Recent studies have shown that rates of neonatal AU have decreased in NICUs across the United States.^12,13  However, wide variation persists in neonatal AU across units and hospitals, including variability in the proportion of VLBW infants who receive antibiotics for early-onset sepsis and variability in the duration of antimicrobial treatment.^13–15  Furthermore, correlation between rates of AU and proven infection is often lacking.^13,14  VON partnered with the CDC in 2016 in a multicenter, Internet-based quality improvement (QI) learning collaborative effort, Choosing Antibiotics Wisely, with the goal of reducing overuse and misuse of antibiotics in newborns. The QI program included education and resources to apply QI science to the CDC’s Core Elements of Hospital ASPs.¹⁶  Prospectively planned, cross-sectional, 1-day audits were conducted each year in February and November of 2016 and 2017. The median percentage of infants in the NICU receiving ≥1 antibiotics on the day of the audit decreased from 16.7% to 12.1% (P for trend < .0013), a 34% relative risk reduction.¹⁷  Despite improvement across all participating centers, there was considerable variability with respect to the percentage of NICU infants receiving antibiotics. AU variability is also evident in neonatal SAARs; generally, large quartile coefficients of dispersion are observed with neonatal SAARs, larger than seen with adult and pediatric SAARs.⁹  With such variation in neonatal AU, SAAR distributions help ASPs seeking to understand how AU in their clinical setting compares with use nationally.

Large variation in neonatal AU, reflected here by wide neonatal SAAR distributions and large quartile coefficients of variation, may suggest that some AU is unnecessary.¹⁵  Variation in use is particularly high for broad-spectrum agents predominantly used for hospital-onset infections, third-generation cephalosporins, fluconazole, and vancomycin in level II units (quartile coefficients of dispersion range, 0.70–1.00).

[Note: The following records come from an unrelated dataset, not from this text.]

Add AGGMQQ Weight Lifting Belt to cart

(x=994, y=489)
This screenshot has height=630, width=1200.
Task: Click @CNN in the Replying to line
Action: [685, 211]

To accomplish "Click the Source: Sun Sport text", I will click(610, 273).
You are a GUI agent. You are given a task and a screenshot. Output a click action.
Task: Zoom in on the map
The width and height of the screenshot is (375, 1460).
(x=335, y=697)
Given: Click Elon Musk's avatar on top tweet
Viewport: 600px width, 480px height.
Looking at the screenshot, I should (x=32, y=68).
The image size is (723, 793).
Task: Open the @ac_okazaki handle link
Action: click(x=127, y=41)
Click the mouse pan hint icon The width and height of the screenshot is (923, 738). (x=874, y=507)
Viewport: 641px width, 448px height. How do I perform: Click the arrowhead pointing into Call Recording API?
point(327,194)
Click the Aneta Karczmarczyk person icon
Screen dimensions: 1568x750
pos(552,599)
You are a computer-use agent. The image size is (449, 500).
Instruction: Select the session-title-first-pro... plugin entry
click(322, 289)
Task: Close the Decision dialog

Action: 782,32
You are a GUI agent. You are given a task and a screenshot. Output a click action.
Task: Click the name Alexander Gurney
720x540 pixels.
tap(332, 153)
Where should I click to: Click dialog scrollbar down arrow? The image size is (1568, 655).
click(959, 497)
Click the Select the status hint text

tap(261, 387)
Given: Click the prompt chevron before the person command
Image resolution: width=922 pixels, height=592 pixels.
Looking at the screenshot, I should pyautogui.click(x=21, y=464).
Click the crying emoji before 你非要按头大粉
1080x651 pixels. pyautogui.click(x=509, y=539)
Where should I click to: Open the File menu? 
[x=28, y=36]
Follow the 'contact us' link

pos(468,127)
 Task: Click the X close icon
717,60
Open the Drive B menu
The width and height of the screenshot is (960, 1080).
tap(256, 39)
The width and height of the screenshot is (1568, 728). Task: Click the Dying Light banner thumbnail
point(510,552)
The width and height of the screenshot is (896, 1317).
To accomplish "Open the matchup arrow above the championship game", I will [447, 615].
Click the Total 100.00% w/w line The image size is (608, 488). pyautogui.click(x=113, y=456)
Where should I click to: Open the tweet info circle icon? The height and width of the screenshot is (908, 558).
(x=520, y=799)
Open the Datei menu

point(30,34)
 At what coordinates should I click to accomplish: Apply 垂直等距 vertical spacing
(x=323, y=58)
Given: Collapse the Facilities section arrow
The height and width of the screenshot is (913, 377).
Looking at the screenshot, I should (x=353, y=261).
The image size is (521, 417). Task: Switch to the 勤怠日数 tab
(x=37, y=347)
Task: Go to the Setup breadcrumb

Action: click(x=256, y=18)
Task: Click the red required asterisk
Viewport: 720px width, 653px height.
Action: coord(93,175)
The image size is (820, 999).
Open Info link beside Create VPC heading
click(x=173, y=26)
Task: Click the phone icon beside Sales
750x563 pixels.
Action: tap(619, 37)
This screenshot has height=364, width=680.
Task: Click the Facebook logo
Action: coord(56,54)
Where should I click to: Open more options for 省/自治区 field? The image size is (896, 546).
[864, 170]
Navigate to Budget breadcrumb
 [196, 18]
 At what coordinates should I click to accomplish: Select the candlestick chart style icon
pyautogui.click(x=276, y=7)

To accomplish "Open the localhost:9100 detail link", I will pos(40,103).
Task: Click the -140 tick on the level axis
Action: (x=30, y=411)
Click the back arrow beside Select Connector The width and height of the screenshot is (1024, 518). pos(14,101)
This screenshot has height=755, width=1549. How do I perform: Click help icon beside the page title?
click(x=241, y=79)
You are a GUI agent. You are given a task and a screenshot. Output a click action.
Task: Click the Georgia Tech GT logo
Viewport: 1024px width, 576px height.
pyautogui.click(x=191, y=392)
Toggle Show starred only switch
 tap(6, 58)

Hospitals can use distributions shown here to identify outlying SAAR values, which can prompt them to take a closer look at their prescribing practices and assess whether AU can be improved.

Although in various studies, researchers have observed large variation in neonatal AU that is unrelated to infection rates, we did not assess the relationship between neonatal AU and patient-level risk factors; therefore, we cannot rule out the possibility that some variation in SAARs is due to factors not taken into account in risk models.^13,14  An additional limitation is that because SAAR risk adjustments are limited to location- and facility-level characteristics, we rely on accurate data reporting from hospitals to ensure proper categorization of these characteristics in SAAR models, and we encourage hospitals to validate their location mapping, AU data, and survey data, at least annually.

Antibiotic stewards often use the SAAR to identify patient care locations with AU that deviates from what is predicted, units requiring ASP support, interventions that may be needed, and to track improvements in AU once interventions have been implemented. As ASPs use neonatal SAARs, NHSN anticipates that the ASPs will provide feedback about the benchmark’s strength and limitations. The CDC and VON began hosting quarterly neonatal-specific AU Option user calls in 2020 to encourage sharing of information, to understand how to better support neonatal AU surveillance and ASPs, and to foster a broader understanding of neonatal SAARs and variation in AU. We plan to apply what we learn from users and ASP-SIG members to make improvements in future SAAR models. In 2021, the CDC plans to launch a neonatal component in NHSN where hospitals can report patient-level information on late-onset sepsis and neonatal meningitis. Once implemented, we will assess possible associations between neonatal infection rates and AU at the hospital-level, and we intend to incorporate infection data and other patient-level information into future iterations of neonatal SAARs.

The authors thank all consulted subject matter experts for their assistance with development of SAAR antimicrobial agent categories and their ongoing dedication to antibiotic stewardship.